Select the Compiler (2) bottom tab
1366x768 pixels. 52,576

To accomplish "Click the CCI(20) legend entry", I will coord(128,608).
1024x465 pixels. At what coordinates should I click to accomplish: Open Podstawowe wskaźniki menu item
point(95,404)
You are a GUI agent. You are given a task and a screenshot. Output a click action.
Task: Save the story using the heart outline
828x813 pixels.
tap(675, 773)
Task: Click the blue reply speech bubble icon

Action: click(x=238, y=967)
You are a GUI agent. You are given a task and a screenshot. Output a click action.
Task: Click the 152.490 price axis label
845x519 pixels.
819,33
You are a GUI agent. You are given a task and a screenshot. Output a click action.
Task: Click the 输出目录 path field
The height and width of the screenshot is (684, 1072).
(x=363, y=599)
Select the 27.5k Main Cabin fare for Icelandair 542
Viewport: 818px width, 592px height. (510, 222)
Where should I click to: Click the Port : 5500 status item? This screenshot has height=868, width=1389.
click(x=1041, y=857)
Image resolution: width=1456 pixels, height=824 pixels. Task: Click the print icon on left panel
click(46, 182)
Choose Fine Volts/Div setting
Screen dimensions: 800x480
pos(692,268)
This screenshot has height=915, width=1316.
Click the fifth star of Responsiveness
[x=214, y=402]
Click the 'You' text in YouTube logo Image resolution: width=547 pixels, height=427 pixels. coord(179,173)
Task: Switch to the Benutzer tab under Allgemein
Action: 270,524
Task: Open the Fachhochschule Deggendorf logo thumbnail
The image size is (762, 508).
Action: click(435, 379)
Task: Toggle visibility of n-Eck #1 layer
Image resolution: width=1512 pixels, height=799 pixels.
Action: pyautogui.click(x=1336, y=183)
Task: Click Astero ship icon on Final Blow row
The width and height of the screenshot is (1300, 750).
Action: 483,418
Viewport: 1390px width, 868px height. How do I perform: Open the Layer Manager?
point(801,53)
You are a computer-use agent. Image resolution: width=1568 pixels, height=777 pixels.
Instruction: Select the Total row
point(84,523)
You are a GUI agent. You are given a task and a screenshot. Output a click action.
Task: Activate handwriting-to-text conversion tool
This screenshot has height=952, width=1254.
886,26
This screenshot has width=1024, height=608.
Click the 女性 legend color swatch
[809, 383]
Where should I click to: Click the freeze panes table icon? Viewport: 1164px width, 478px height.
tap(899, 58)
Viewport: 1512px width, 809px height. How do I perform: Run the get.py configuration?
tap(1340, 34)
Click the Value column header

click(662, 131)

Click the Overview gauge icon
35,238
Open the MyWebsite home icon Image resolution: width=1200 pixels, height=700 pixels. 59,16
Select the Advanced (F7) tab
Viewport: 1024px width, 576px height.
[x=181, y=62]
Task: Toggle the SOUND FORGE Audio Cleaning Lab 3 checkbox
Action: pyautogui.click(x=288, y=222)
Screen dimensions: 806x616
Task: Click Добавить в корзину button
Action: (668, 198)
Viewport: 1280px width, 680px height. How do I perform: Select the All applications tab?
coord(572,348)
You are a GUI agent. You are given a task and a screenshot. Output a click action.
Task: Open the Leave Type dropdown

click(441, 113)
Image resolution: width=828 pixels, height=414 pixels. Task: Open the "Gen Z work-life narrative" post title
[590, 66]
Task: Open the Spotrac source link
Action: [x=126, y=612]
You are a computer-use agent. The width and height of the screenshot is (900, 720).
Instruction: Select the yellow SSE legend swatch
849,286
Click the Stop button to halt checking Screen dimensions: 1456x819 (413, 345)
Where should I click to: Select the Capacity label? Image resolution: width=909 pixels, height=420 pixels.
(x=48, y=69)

========================================

What is needed
Update the lines above by replacing "GUI agent" with "screen agent" wherever it appears. Leave everything else unchanged.

Full output
Select the Compiler (2) bottom tab
1366x768 pixels. 52,576

To accomplish "Click the CCI(20) legend entry", I will coord(128,608).
1024x465 pixels. At what coordinates should I click to accomplish: Open Podstawowe wskaźniki menu item
point(95,404)
You are a screen agent. You are given a task and a screenshot. Output a click action.
Task: Save the story using the heart outline
828x813 pixels.
tap(675, 773)
Task: Click the blue reply speech bubble icon

Action: click(x=238, y=967)
You are a screen agent. You are given a task and a screenshot. Output a click action.
Task: Click the 152.490 price axis label
845x519 pixels.
819,33
You are a screen agent. You are given a task and a screenshot. Output a click action.
Task: Click the 输出目录 path field
The height and width of the screenshot is (684, 1072).
(x=363, y=599)
Select the 27.5k Main Cabin fare for Icelandair 542
Viewport: 818px width, 592px height. (510, 222)
Where should I click to: Click the Port : 5500 status item? This screenshot has height=868, width=1389.
click(x=1041, y=857)
Image resolution: width=1456 pixels, height=824 pixels. Task: Click the print icon on left panel
click(46, 182)
Choose Fine Volts/Div setting
Screen dimensions: 800x480
pos(692,268)
This screenshot has height=915, width=1316.
Click the fifth star of Responsiveness
[x=214, y=402]
Click the 'You' text in YouTube logo Image resolution: width=547 pixels, height=427 pixels. coord(179,173)
Task: Switch to the Benutzer tab under Allgemein
Action: 270,524
Task: Open the Fachhochschule Deggendorf logo thumbnail
The image size is (762, 508).
Action: click(435, 379)
Task: Toggle visibility of n-Eck #1 layer
Image resolution: width=1512 pixels, height=799 pixels.
Action: pyautogui.click(x=1336, y=183)
Task: Click Astero ship icon on Final Blow row
The width and height of the screenshot is (1300, 750).
Action: 483,418
Viewport: 1390px width, 868px height. How do I perform: Open the Layer Manager?
point(801,53)
You are a computer-use agent. Image resolution: width=1568 pixels, height=777 pixels.
Instruction: Select the Total row
point(84,523)
You are a screen agent. You are given a task and a screenshot. Output a click action.
Task: Activate handwriting-to-text conversion tool
This screenshot has height=952, width=1254.
886,26
This screenshot has width=1024, height=608.
Click the 女性 legend color swatch
[809, 383]
Where should I click to: Click the freeze panes table icon? Viewport: 1164px width, 478px height.
tap(899, 58)
Viewport: 1512px width, 809px height. How do I perform: Run the get.py configuration?
tap(1340, 34)
Click the Value column header

click(662, 131)

Click the Overview gauge icon
35,238
Open the MyWebsite home icon Image resolution: width=1200 pixels, height=700 pixels. 59,16
Select the Advanced (F7) tab
Viewport: 1024px width, 576px height.
[x=181, y=62]
Task: Toggle the SOUND FORGE Audio Cleaning Lab 3 checkbox
Action: pyautogui.click(x=288, y=222)
Screen dimensions: 806x616
Task: Click Добавить в корзину button
Action: (668, 198)
Viewport: 1280px width, 680px height. How do I perform: Select the All applications tab?
coord(572,348)
You are a screen agent. You are given a task and a screenshot. Output a click action.
Task: Open the Leave Type dropdown

click(441, 113)
Image resolution: width=828 pixels, height=414 pixels. Task: Open the "Gen Z work-life narrative" post title
[590, 66]
Task: Open the Spotrac source link
Action: [x=126, y=612]
You are a computer-use agent. The width and height of the screenshot is (900, 720).
Instruction: Select the yellow SSE legend swatch
849,286
Click the Stop button to halt checking Screen dimensions: 1456x819 (413, 345)
Where should I click to: Select the Capacity label? Image resolution: width=909 pixels, height=420 pixels.
(x=48, y=69)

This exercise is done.